I couldn’t listen. I was far too distracted by his make-up.

Published: January 6, 2017 at 3:45pm

Most men politicians who are made to wear make-up to go under the camera lights just look like men wearing a thin layer of foundation and a smattering of powder. You get the impression they’ve suffered gamely for the make-up artist, and willingly if she was pretty, and that they’re going to rush straight out to rub it off.

But Joseph Muscat always looks like he’s had the whole hog from the make-up box, ends up looking like a Roman emperor’s catamite, and comes across as though he’s loving the look and planning on raiding Mrs Muscat’s make-up drawer on his nights off.

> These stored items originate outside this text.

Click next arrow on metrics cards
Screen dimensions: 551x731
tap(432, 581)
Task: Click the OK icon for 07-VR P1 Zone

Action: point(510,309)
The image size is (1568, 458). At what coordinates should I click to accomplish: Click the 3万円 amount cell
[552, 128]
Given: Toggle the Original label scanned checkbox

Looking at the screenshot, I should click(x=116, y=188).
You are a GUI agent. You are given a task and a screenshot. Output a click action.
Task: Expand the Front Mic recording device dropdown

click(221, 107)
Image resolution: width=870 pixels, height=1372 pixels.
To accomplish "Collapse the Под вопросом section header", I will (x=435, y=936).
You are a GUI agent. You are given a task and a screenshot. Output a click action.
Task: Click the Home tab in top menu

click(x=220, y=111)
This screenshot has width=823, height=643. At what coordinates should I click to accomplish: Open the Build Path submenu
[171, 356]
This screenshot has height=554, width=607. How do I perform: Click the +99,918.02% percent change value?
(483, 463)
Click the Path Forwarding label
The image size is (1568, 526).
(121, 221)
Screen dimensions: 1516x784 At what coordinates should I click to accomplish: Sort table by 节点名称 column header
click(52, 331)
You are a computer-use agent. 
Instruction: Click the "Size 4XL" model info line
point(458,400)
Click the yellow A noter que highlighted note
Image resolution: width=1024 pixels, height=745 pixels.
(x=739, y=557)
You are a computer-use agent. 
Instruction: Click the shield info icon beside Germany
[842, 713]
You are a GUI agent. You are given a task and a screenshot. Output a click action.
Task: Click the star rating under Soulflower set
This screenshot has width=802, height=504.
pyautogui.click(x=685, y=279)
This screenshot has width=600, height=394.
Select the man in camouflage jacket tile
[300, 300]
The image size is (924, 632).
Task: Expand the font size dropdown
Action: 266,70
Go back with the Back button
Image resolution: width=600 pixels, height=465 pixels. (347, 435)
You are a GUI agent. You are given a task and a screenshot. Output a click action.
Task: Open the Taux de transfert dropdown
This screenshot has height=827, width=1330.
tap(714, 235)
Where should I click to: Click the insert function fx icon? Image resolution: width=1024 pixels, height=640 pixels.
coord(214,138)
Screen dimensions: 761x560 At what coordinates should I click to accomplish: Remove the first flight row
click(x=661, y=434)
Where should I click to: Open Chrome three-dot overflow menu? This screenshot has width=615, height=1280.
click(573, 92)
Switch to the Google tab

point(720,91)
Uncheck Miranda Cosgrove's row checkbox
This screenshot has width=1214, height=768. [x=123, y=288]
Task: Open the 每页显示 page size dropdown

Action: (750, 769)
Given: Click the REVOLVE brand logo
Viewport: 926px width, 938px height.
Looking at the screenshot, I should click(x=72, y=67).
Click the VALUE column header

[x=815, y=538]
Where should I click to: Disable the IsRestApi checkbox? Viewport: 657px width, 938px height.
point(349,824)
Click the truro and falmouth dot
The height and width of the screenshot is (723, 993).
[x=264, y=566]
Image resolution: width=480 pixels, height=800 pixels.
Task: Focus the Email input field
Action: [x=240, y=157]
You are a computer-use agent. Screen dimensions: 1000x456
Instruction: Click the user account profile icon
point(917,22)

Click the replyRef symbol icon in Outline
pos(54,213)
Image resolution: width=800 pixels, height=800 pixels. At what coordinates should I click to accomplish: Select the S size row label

I think he looks creepy. Who is he supposed to be appealing to, exactly? Some farmer who’d like him to take a look at his ducks?

  • Edward

    I find it rather ironic that he is here in this video championing something he did his utmost to prevent. He never wanted Malta in the EU, and now he’s taking the Presidency. Lovely.

    • La Redoute

      That’s why he’s dressed as an undertaker.

  • Jimmy Better

    I once watched a lunchtime news interview with Thatcher before she was PM. When it ended I turned to a woman colleague for her reaction. All she said was ‘her roots need doing’.

  • Lucrezia Borgia

    Qisu l-bekkamort jew il-mejjet a’ la funeral parlours ta’ l-Amerika.

  • Makjavel

    The development next door starts to make sense.

    • EarthwormDave

      I’m confused. Are you saying it’s not face powder but concrete dust from Deborah Schembri’s building works next door in Burmarrad? Has she got planning permission already?

  • Rosie

    Who’s a pretty boy, then?

  • Mariella Darmanin

    Oh, it’s not only his furrow he’s botoxed. There is not one wrinkle to be seen – and he seems to have lost control of one of his eyebrows.

  • EarthwormDave

    Slick. Very slick.

    The trouble with slicks is that no one with any sense would want one. They contaminate any living beings that come into contact with them. They are always harmful to the environment, and one has to spend a fortune clearing up the mess they leave behind.

  • Spa

    Messagg ta’ ghaqda mill-Prim Ministru fl-istess kamra li fl-80s shabu qasmu l-kamra biex ‘jifqghu’ lil Eddie Fenech Adami.

    • Yes, and one of them who leaped across the floor of the house to assault the Opposition leader, Eddie Fenech Adami, is now European Commissioner – Karmenu Vella.

      • Spa

        Prosit. U f’siegha ta’ genn ivvutajt ghal dan iz-zibel jien.

      • H.P. Baxxter

        Imma issa taf x’ghandek taghmel. U tissawwatx izzejjed. Nies bhalek jiswew daqs ghaxar Nazzjonalisti fl-Ezekuttiv.

  • Richelieu

    Mr Prime Minister, it’s futile that you keep huffing and puffing that we are a united nation, when because of you we are NOT.

    We have the presidency of the EU council not because of anything you did but because its Malta’s turn to head the council. So cut all the crap and don’t pretend what you are not.

    You may have been democratically elected but you do not represent the majority of people of good will and the hard working class. You have your own elite class to mingle with.

  • Catamite: like Marmite, but made from cats.

  • Mattia

    Irnexxielna nwieznu lill-familji mitilkless, li qed jissahhu u li aktar nies qed ihossuhom parti minnha.